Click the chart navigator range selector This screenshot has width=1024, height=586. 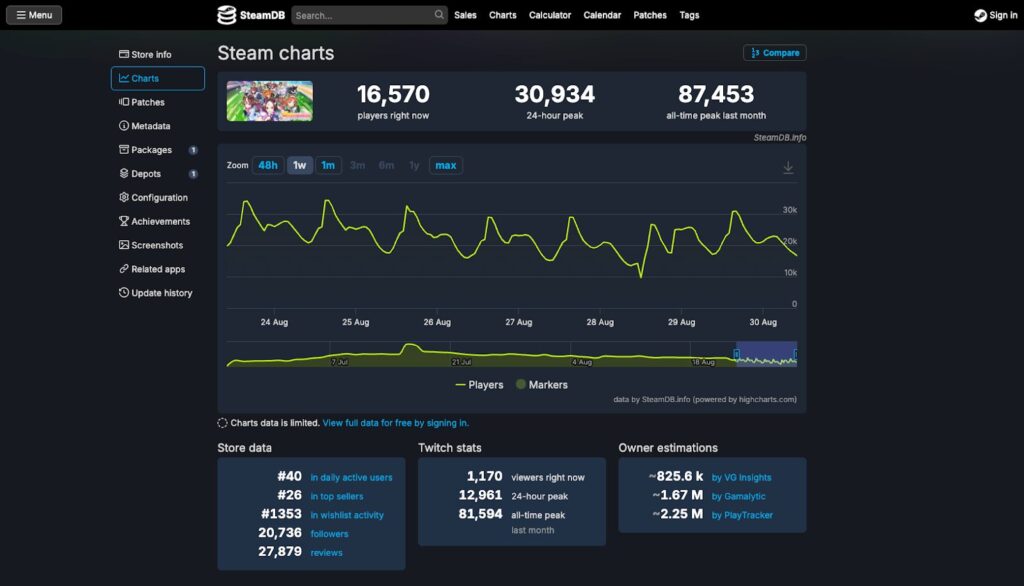click(x=766, y=355)
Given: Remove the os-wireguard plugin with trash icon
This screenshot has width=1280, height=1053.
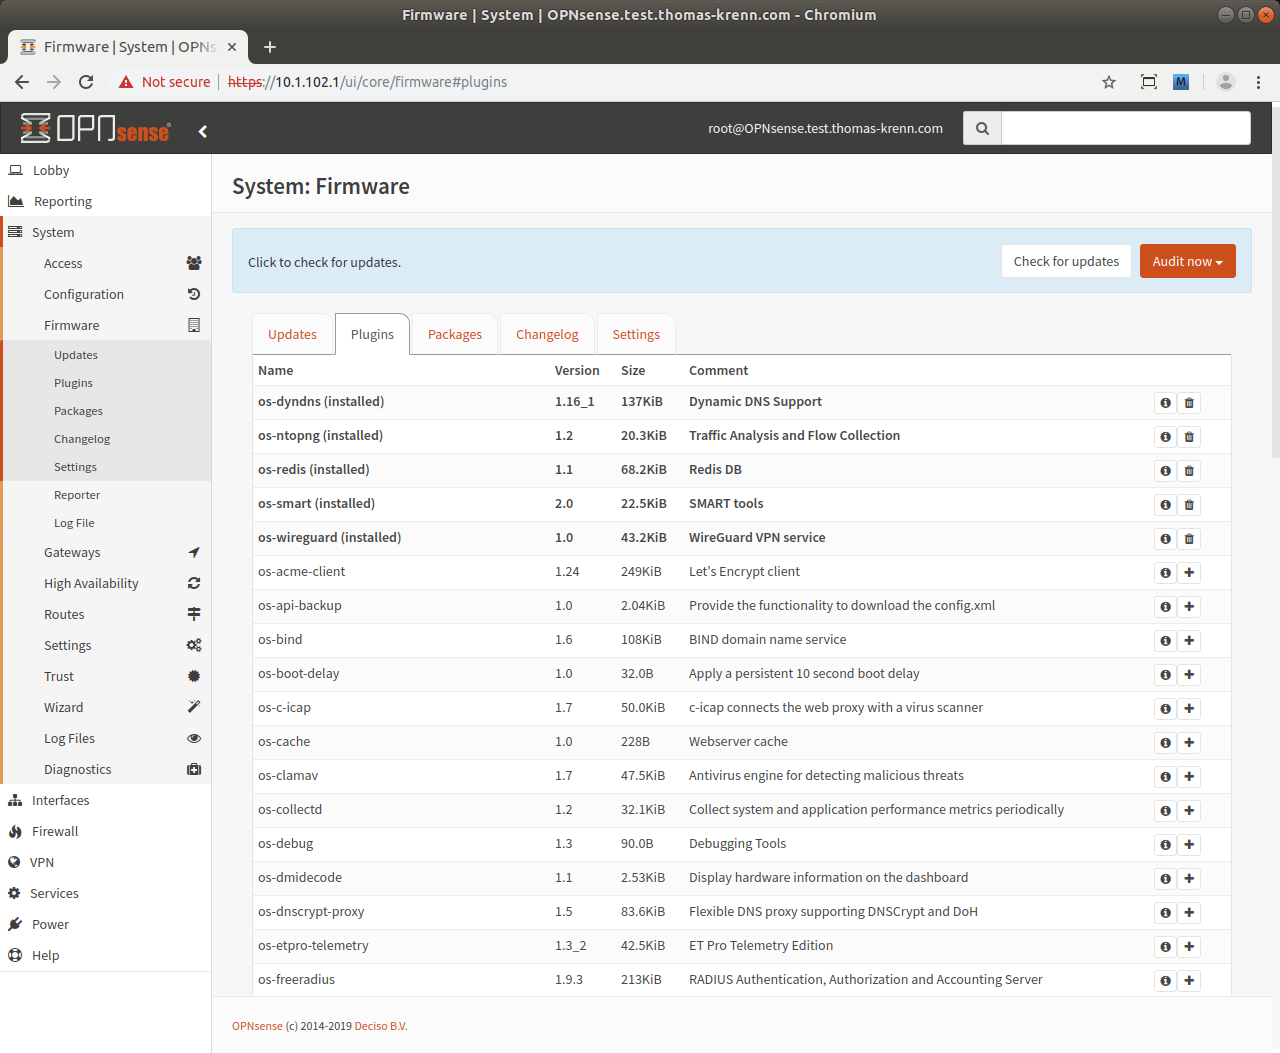Looking at the screenshot, I should click(x=1189, y=539).
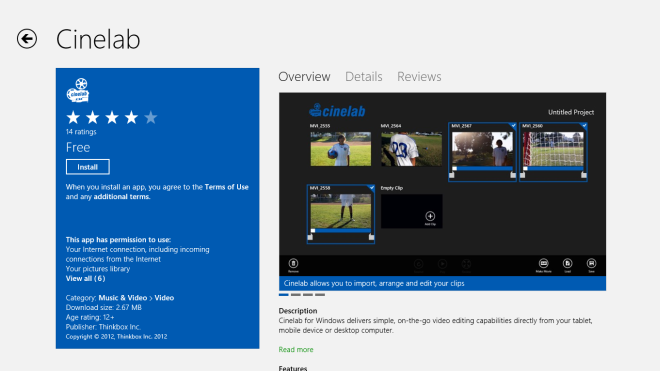Click the dimmed Play icon

pyautogui.click(x=442, y=264)
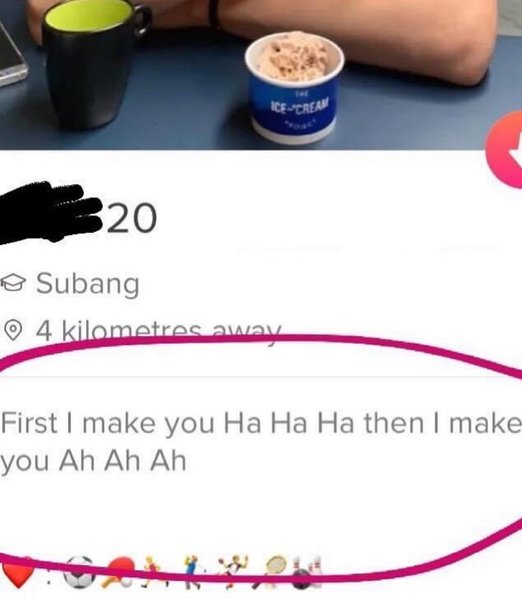
Task: Click the red heart emoji
Action: click(18, 572)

□ □ □ □

[Task goal] From the material above, write out exactly the lines from the line with "Given: Remove the" through the closing line, inclusive, and no pictures.

[Answer to this problem]
Given: Remove the os-wireguard plugin with trash icon
This screenshot has width=1280, height=1053.
Looking at the screenshot, I should click(x=1189, y=539).
Click the dimmed Play icon

pyautogui.click(x=442, y=264)
Task: Click the red heart emoji
Action: click(18, 572)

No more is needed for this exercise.